**INSTRUCTIONS FOR THE TASK:** In the data below, find the line containing "Instruction: Delete rule" and the line containing "Task: Open Eric Balchunas profile picture", then reproduce them and every line between, exactly. Omit pictures.

Segment Start: RECORDED INFORMATION

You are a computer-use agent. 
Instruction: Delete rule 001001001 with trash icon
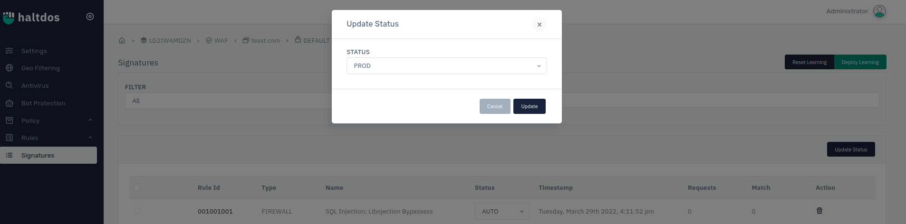pyautogui.click(x=819, y=211)
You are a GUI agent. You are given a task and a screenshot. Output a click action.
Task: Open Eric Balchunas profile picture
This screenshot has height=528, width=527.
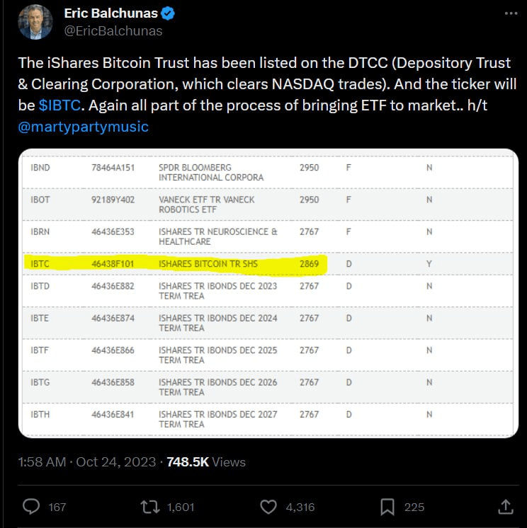pyautogui.click(x=35, y=22)
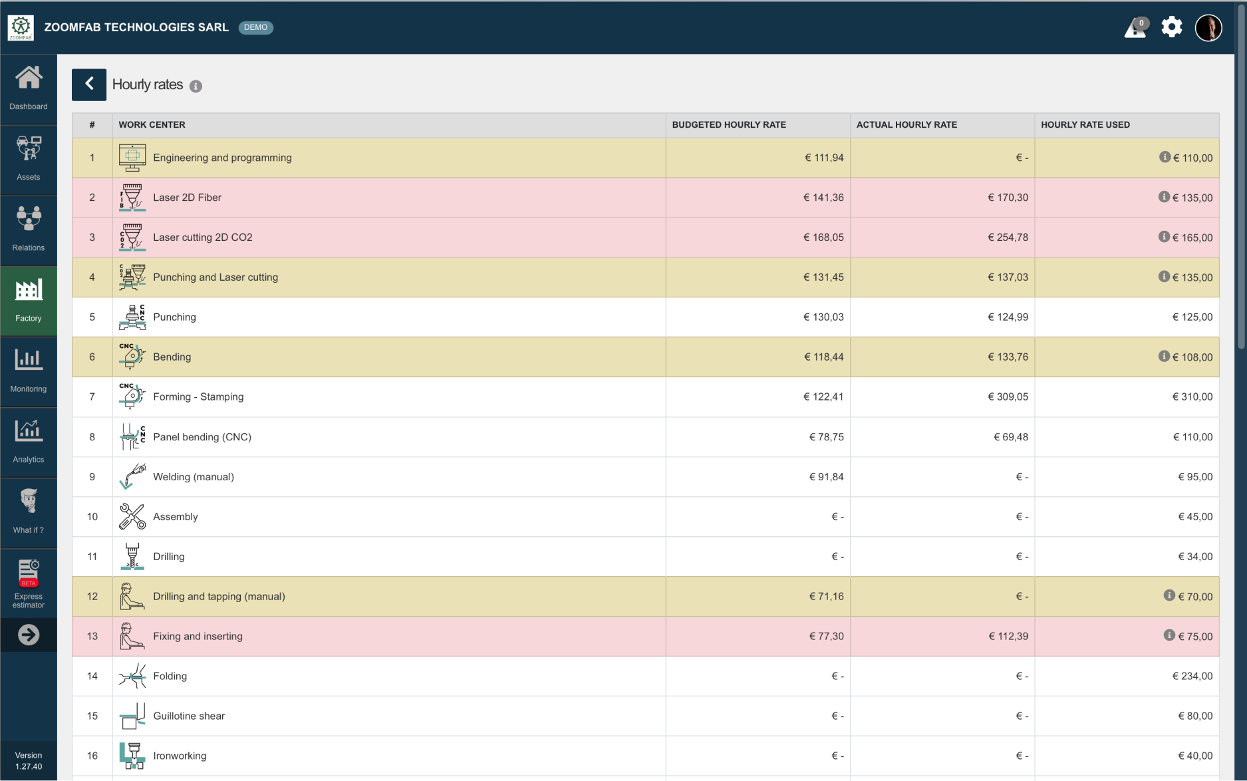Click the user profile avatar
The image size is (1247, 781).
1208,28
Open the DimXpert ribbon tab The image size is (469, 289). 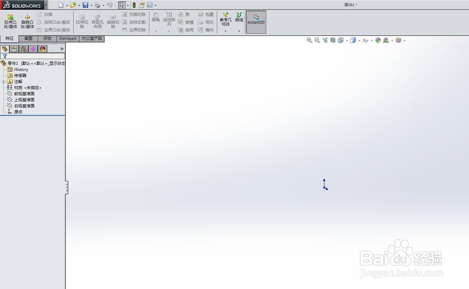pos(68,38)
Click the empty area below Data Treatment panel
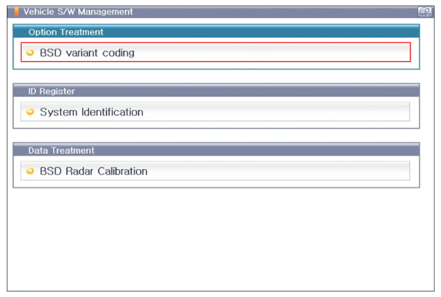Screen dimensions: 441x297 pos(216,240)
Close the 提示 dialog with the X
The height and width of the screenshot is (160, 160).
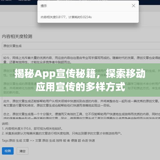(133, 6)
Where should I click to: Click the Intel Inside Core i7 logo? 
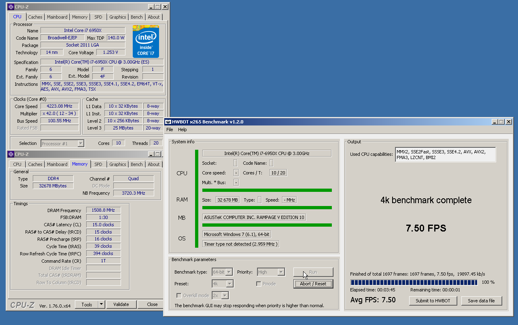coord(145,41)
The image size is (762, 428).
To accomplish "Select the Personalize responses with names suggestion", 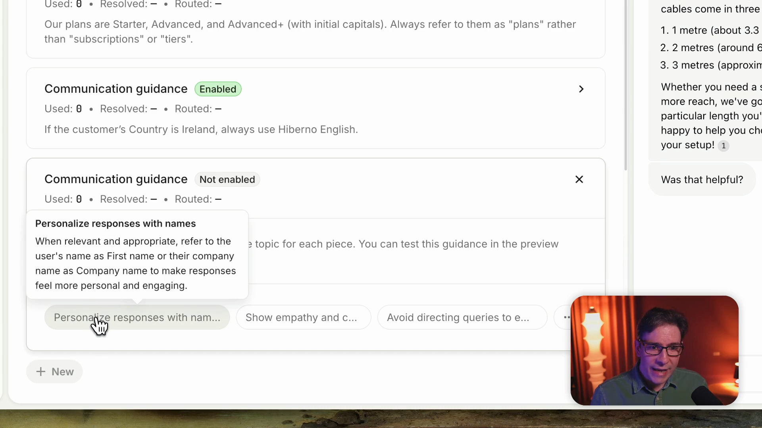I will pos(137,317).
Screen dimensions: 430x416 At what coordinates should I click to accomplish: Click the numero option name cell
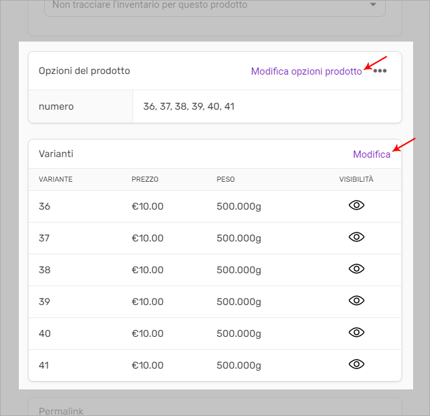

Segment End: RECORDED INFORMATION

**RESPONSE BELOW:**
Instruction: Delete rule 001001001 with trash icon
pyautogui.click(x=819, y=211)
You are a GUI agent. You are given a task and a screenshot. Output a click action.
Task: Open Eric Balchunas profile picture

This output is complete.